▶ Arbeitsauftrag
Schreib die Zeilen unverändert ab: Beginne bei der Zeile mit „The width and“ und hör nach der Zeile mit „At what coordinates“ auf. Lass dabei die Bilder weg.

***** Datenauszug

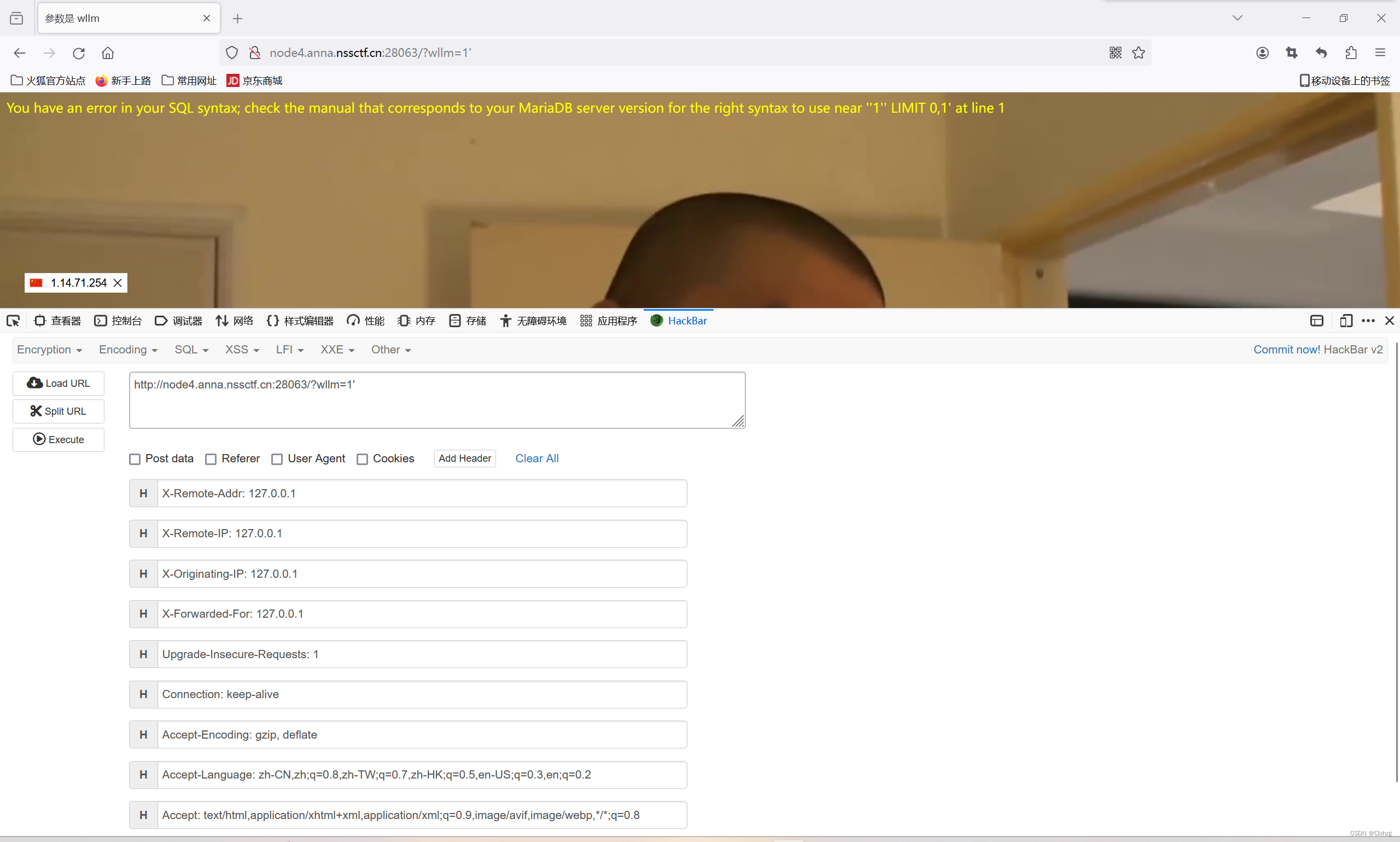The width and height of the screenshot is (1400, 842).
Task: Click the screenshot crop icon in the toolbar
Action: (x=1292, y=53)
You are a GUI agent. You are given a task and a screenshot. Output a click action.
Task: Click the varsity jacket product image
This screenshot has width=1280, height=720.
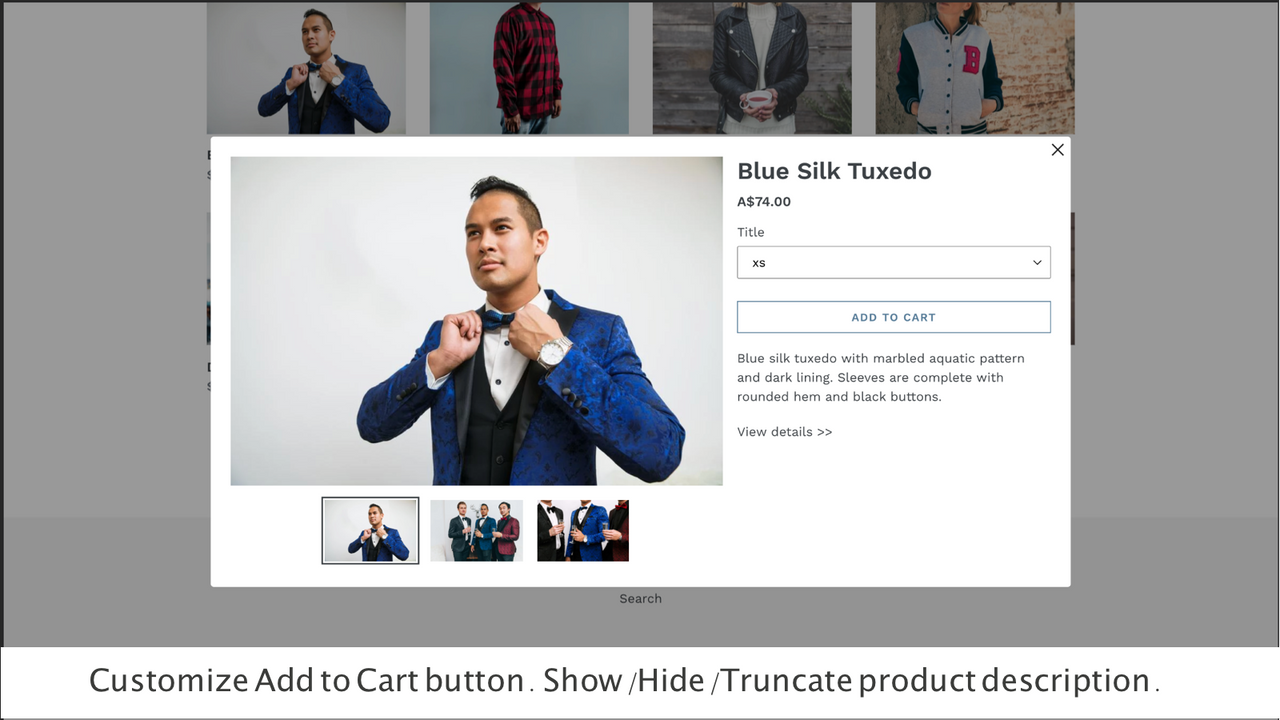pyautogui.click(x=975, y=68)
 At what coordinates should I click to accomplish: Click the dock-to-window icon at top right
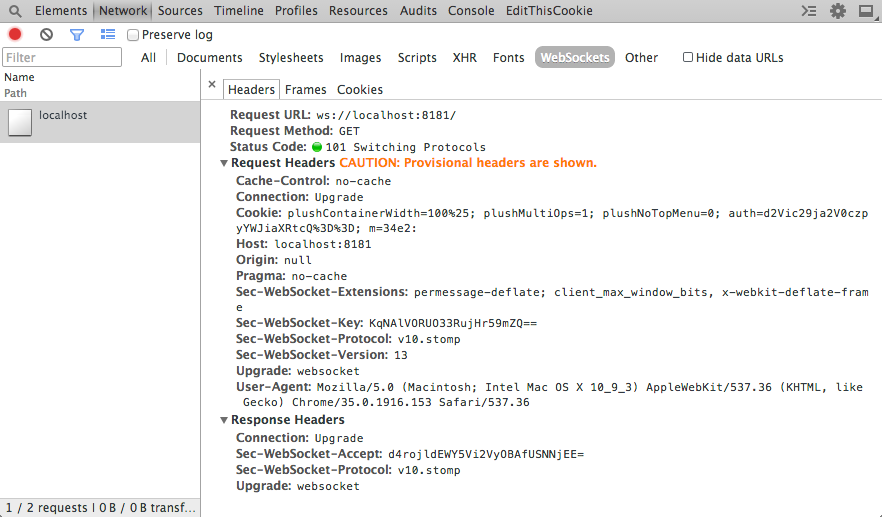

**********
***** Datenauszug

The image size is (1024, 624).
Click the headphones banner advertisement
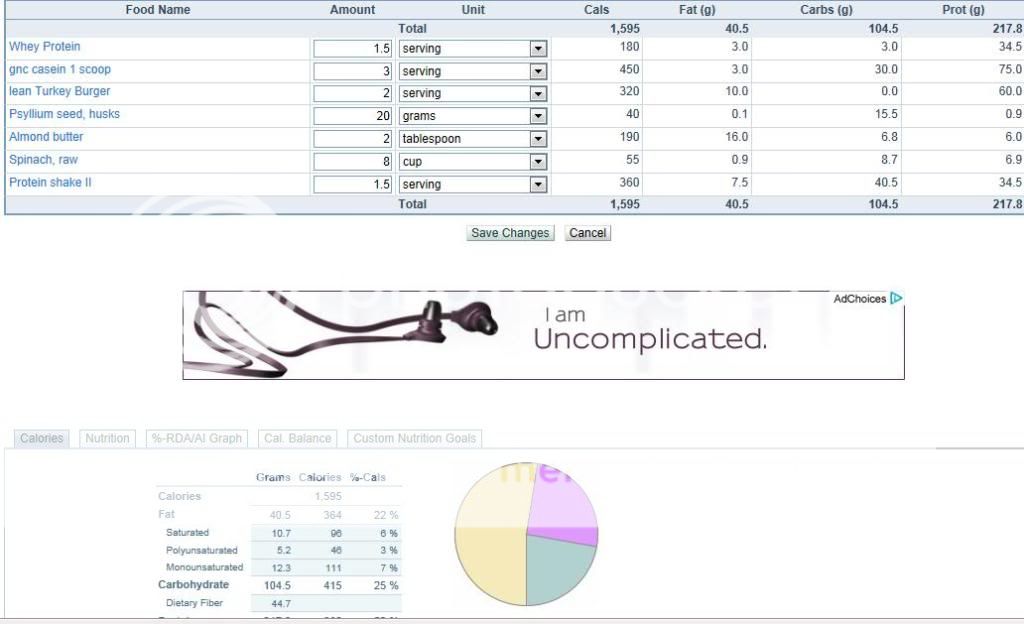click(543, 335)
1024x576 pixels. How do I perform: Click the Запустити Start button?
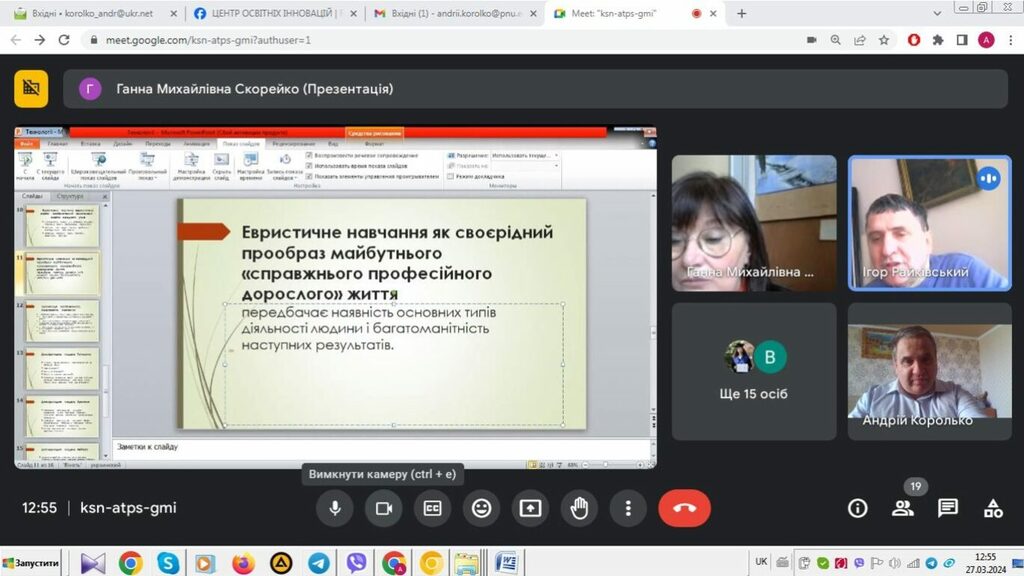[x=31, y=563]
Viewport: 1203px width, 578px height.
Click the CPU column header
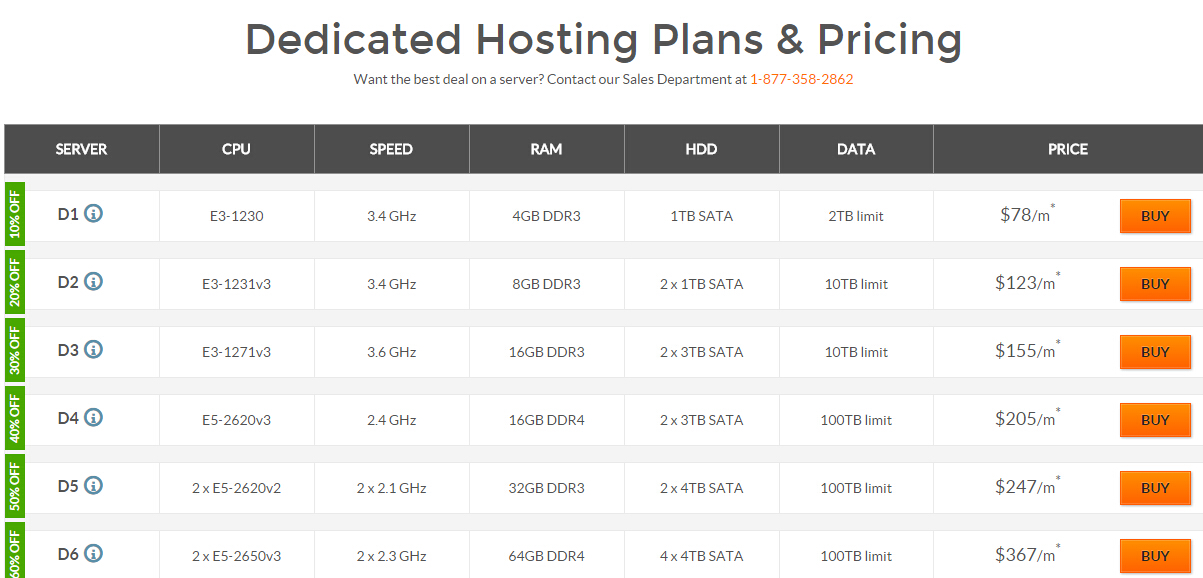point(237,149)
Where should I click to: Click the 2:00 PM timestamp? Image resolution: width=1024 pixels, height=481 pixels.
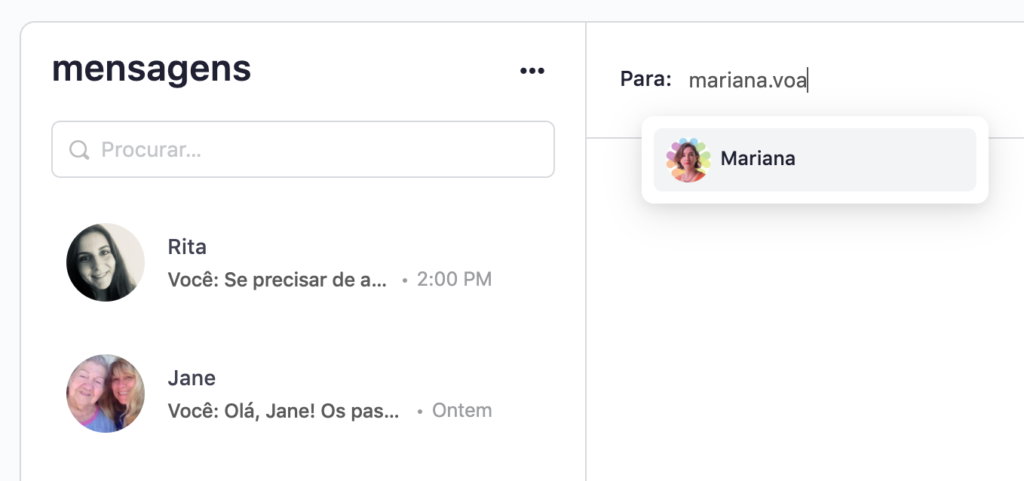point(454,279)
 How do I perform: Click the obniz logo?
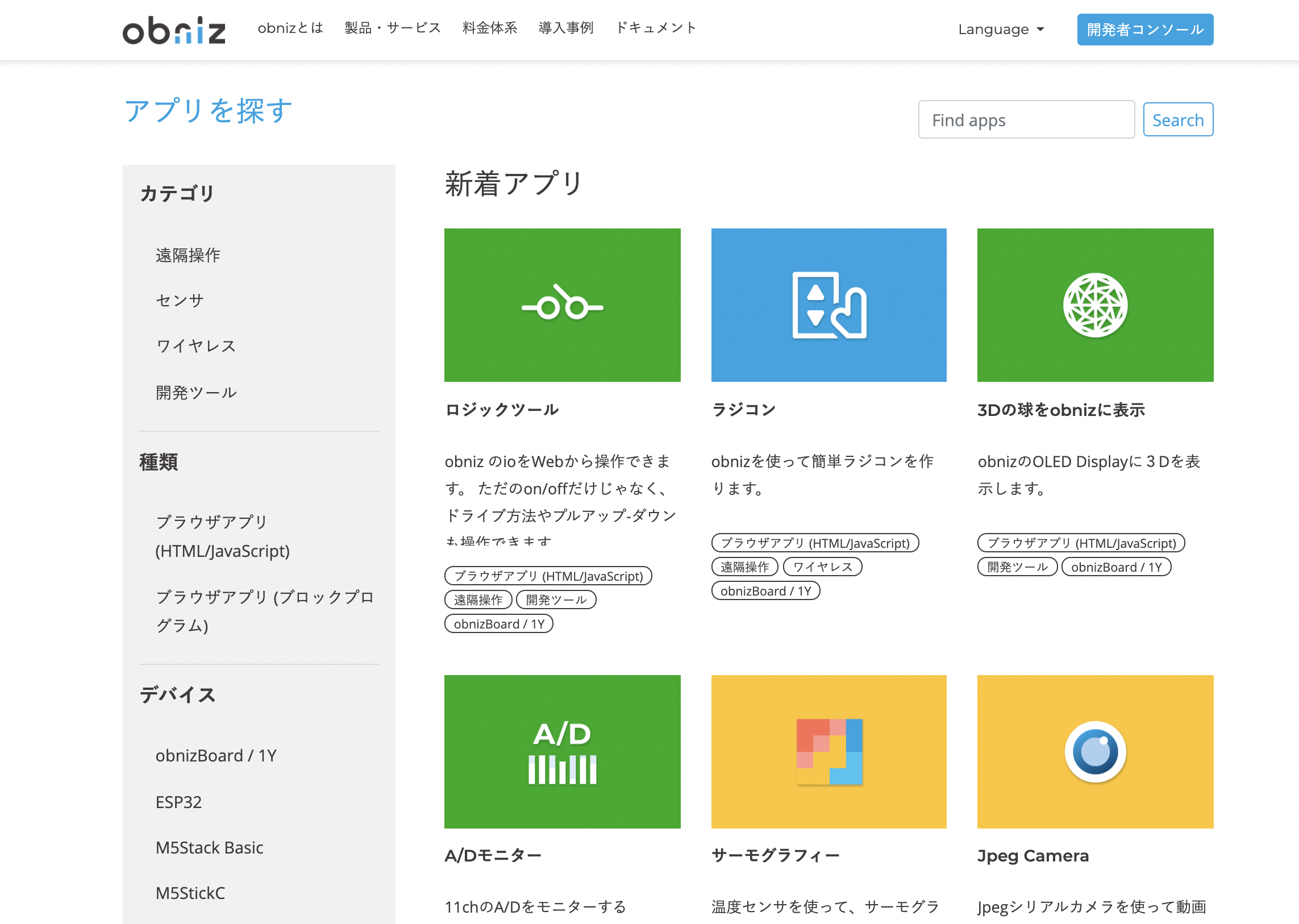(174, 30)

**********
***** Datenauszug

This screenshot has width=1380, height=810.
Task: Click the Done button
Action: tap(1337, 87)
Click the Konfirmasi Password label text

**********

▶ Lösung
The width and height of the screenshot is (1400, 842).
Task: Click the screenshot crop icon in the toolbar
Action: (x=1292, y=53)
You are a GUI agent. You are given a task and a screenshot. Output a click action.
Task: Click the varsity jacket product image
This screenshot has width=1280, height=720.
pyautogui.click(x=975, y=68)
 At what coordinates should I click to accomplish: Click the dock-to-window icon at top right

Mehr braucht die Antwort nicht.